==== DATASET EXCERPTS ====

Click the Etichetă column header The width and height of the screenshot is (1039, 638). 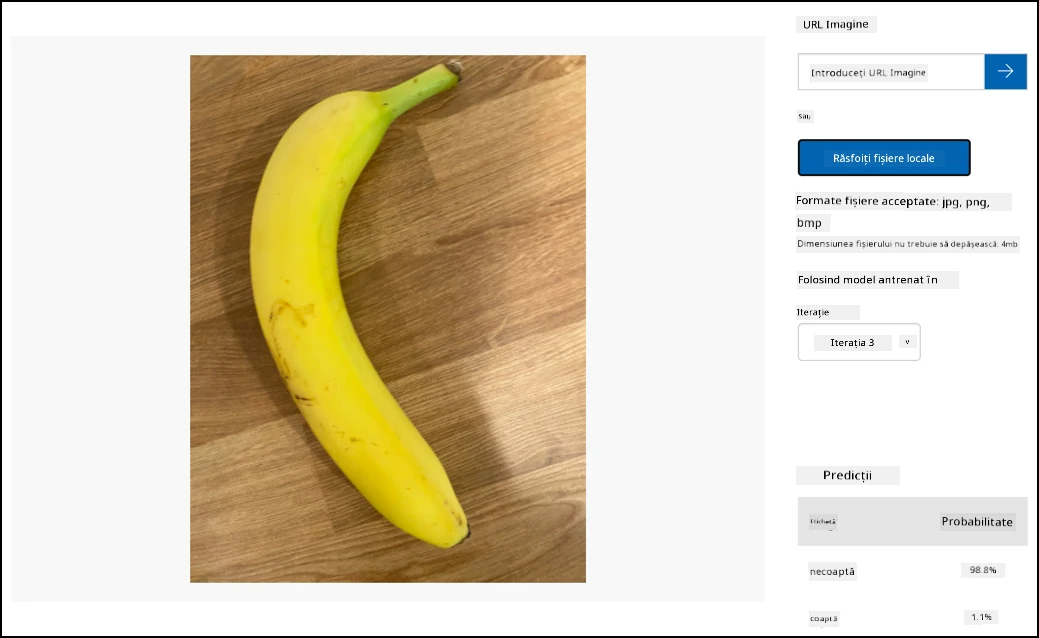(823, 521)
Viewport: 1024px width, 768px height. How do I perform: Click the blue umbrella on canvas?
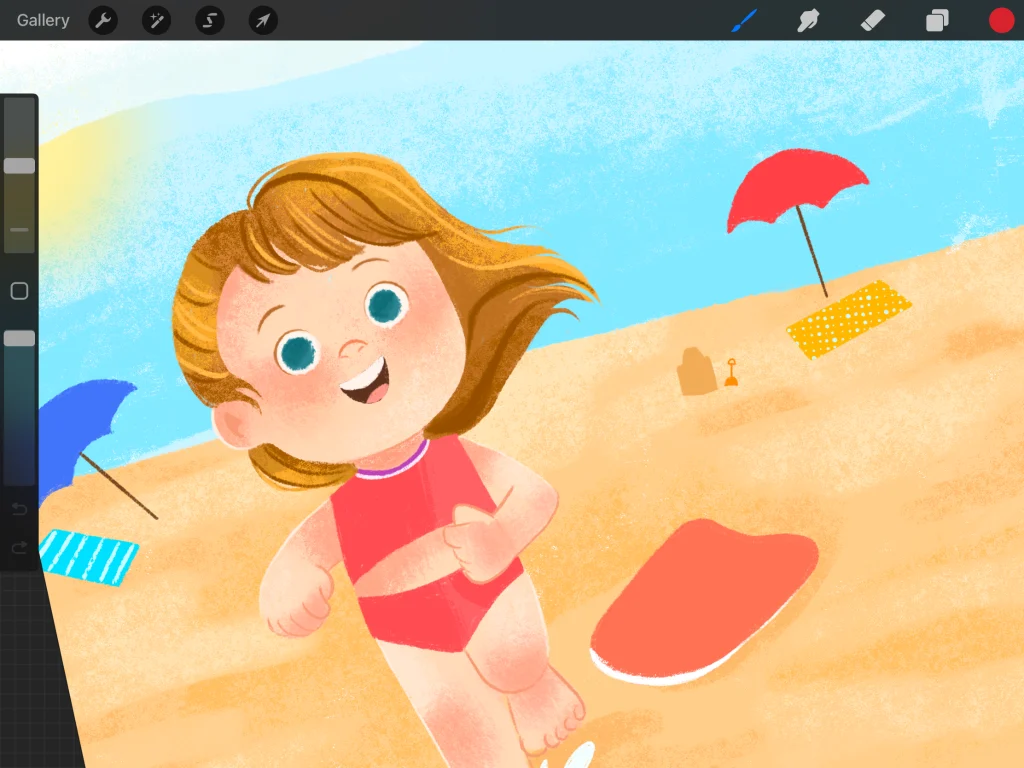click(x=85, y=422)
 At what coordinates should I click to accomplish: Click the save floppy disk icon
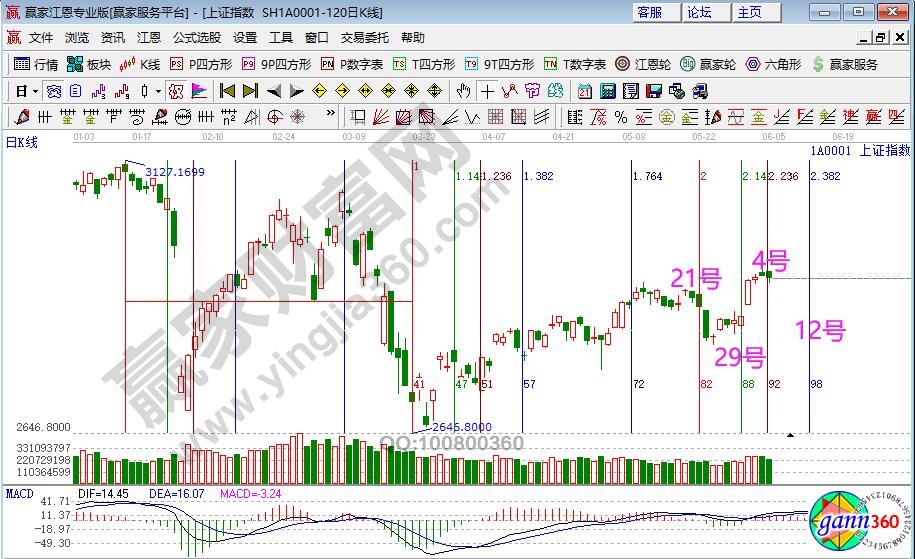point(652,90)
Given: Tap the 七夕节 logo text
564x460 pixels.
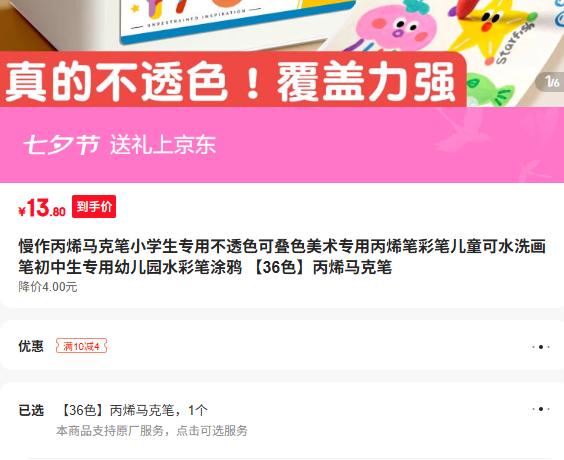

====
==== DATASET EXCERPTS ====

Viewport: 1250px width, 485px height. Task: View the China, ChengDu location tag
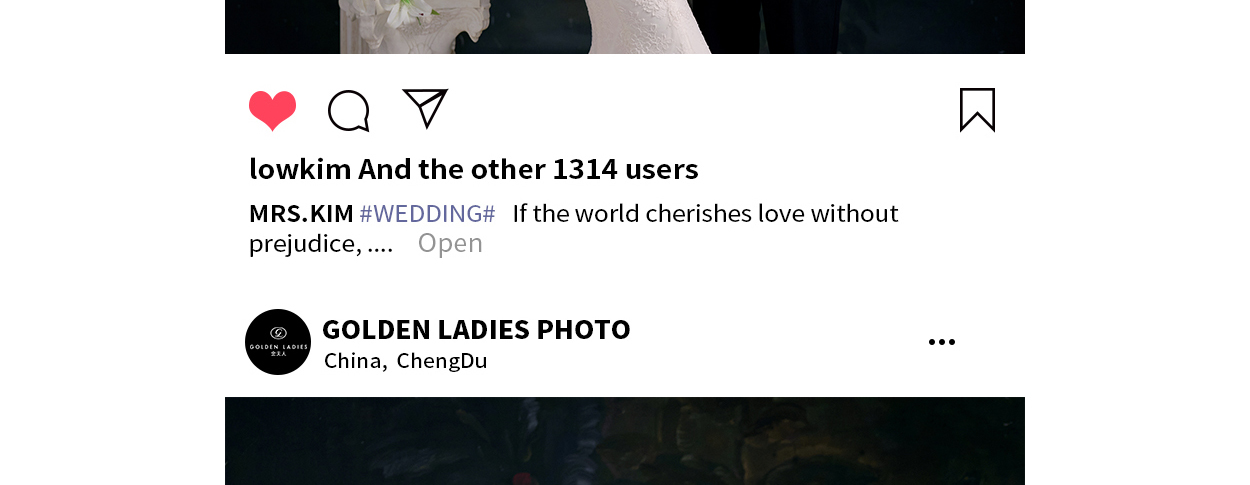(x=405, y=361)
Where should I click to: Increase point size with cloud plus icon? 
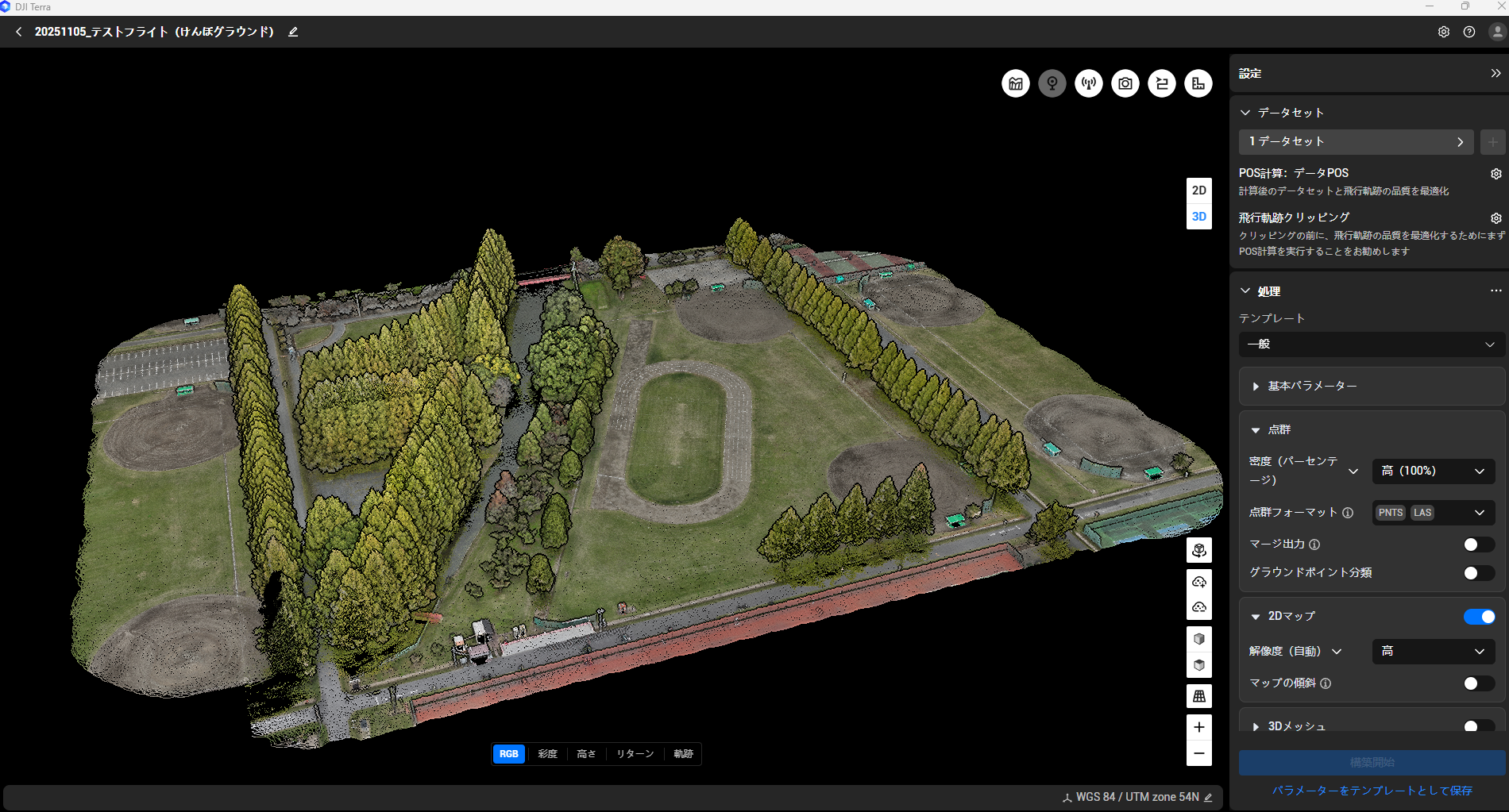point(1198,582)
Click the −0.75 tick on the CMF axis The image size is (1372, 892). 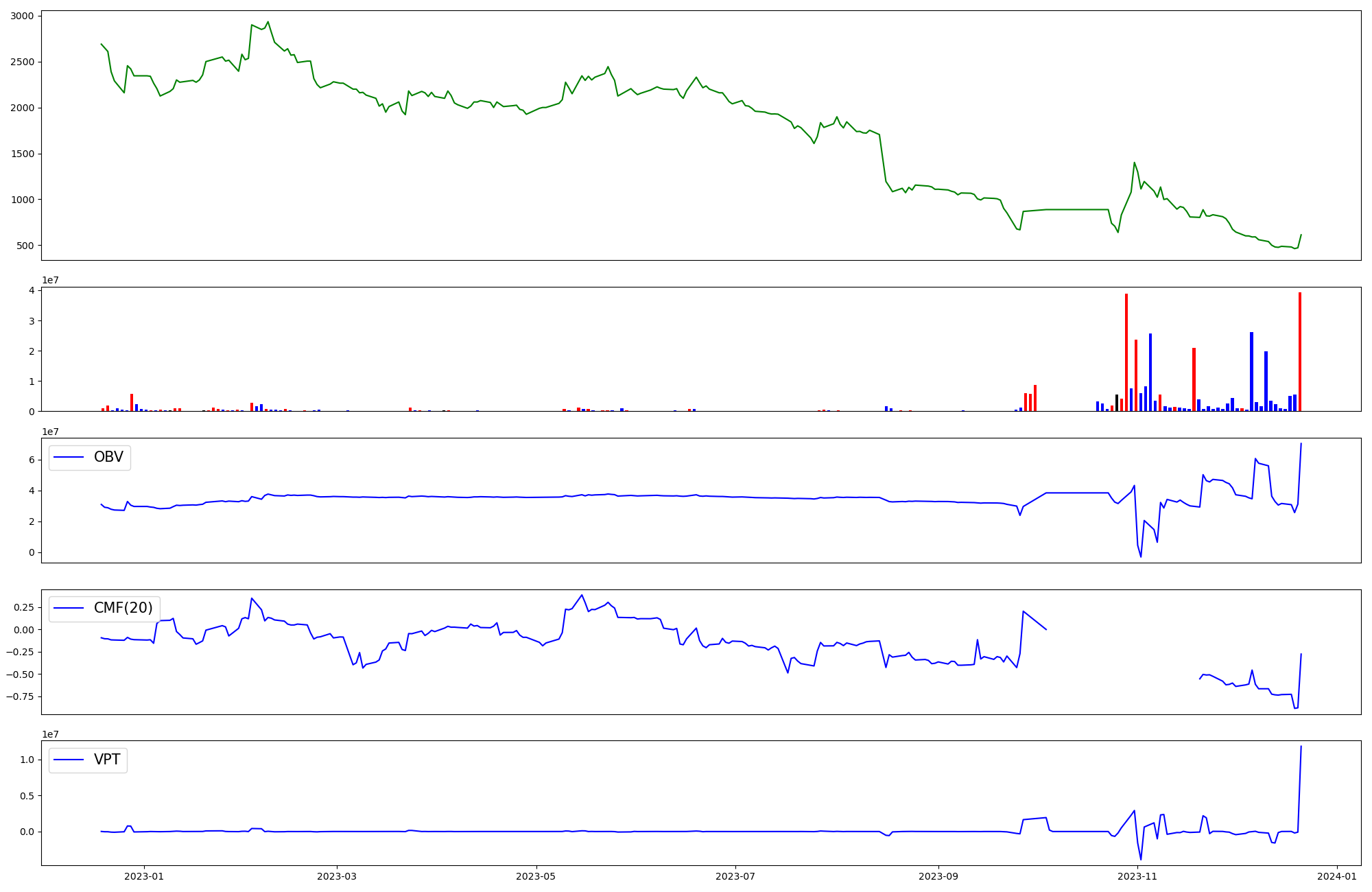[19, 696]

====
==== DATASET EXCERPTS ====

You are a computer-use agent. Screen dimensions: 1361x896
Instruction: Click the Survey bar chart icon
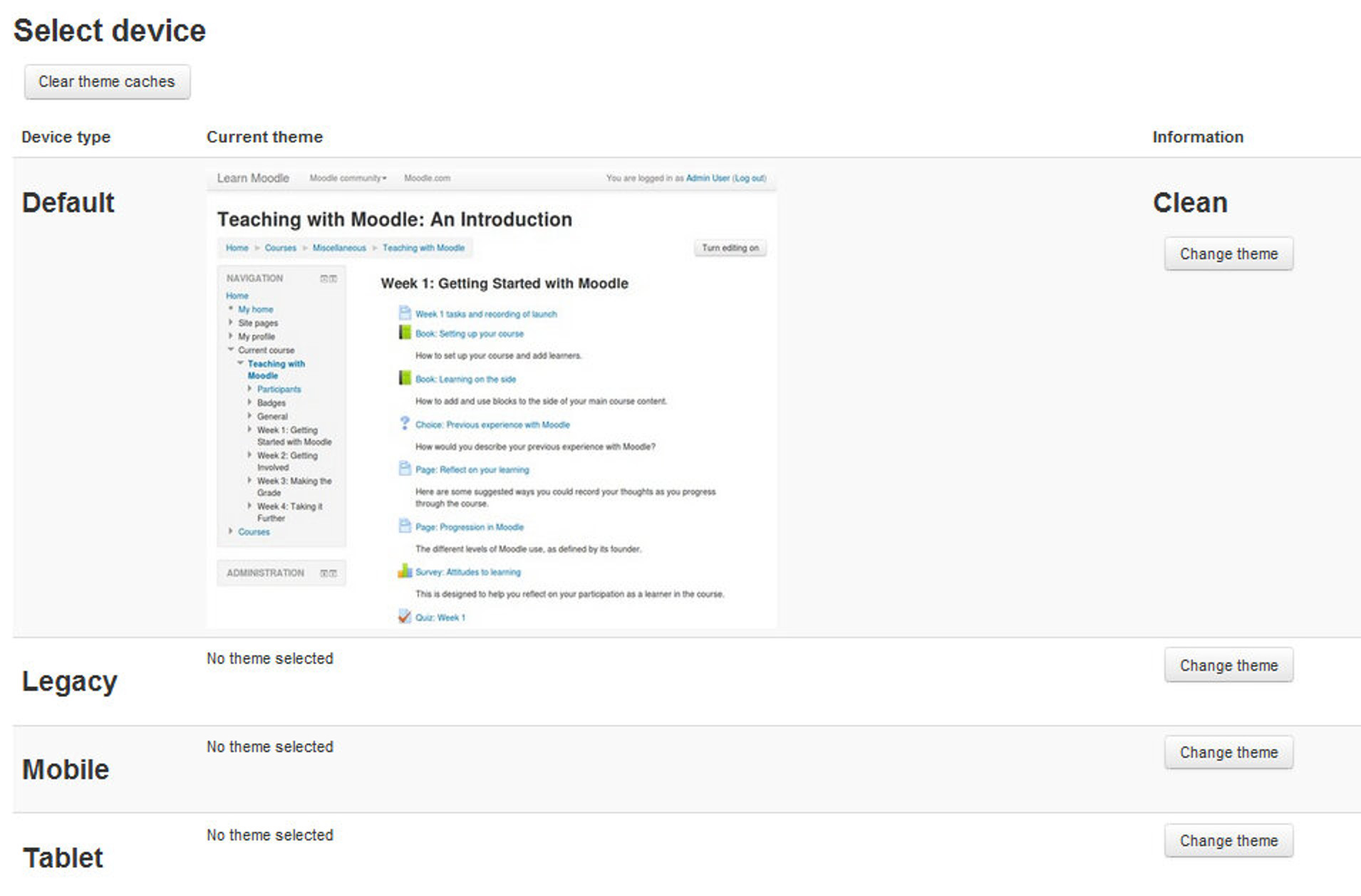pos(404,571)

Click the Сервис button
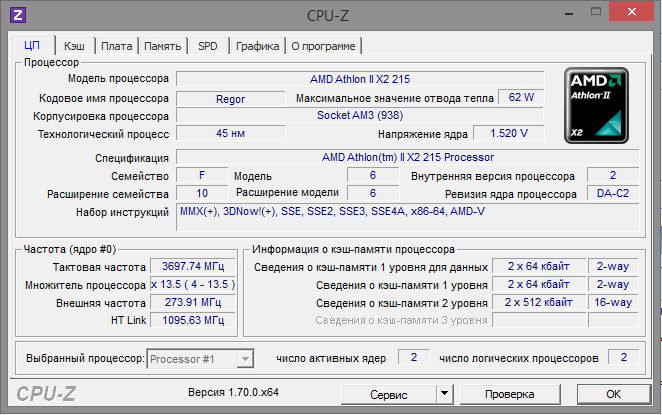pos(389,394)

====

**INSTRUCTION:** Render the lines of the records from the one with "You are a computer-use" up to and including the one with "pos(389,394)" as a numbered list. Skip blank lines and leave the pictures out.

**THE ANSWER:**
1. You are a computer-use agent. Screen dimensions: 1361x896
2. Instruction: Click the Survey bar chart icon
3. pos(404,571)
4. Click the Сервис button
5. pos(389,394)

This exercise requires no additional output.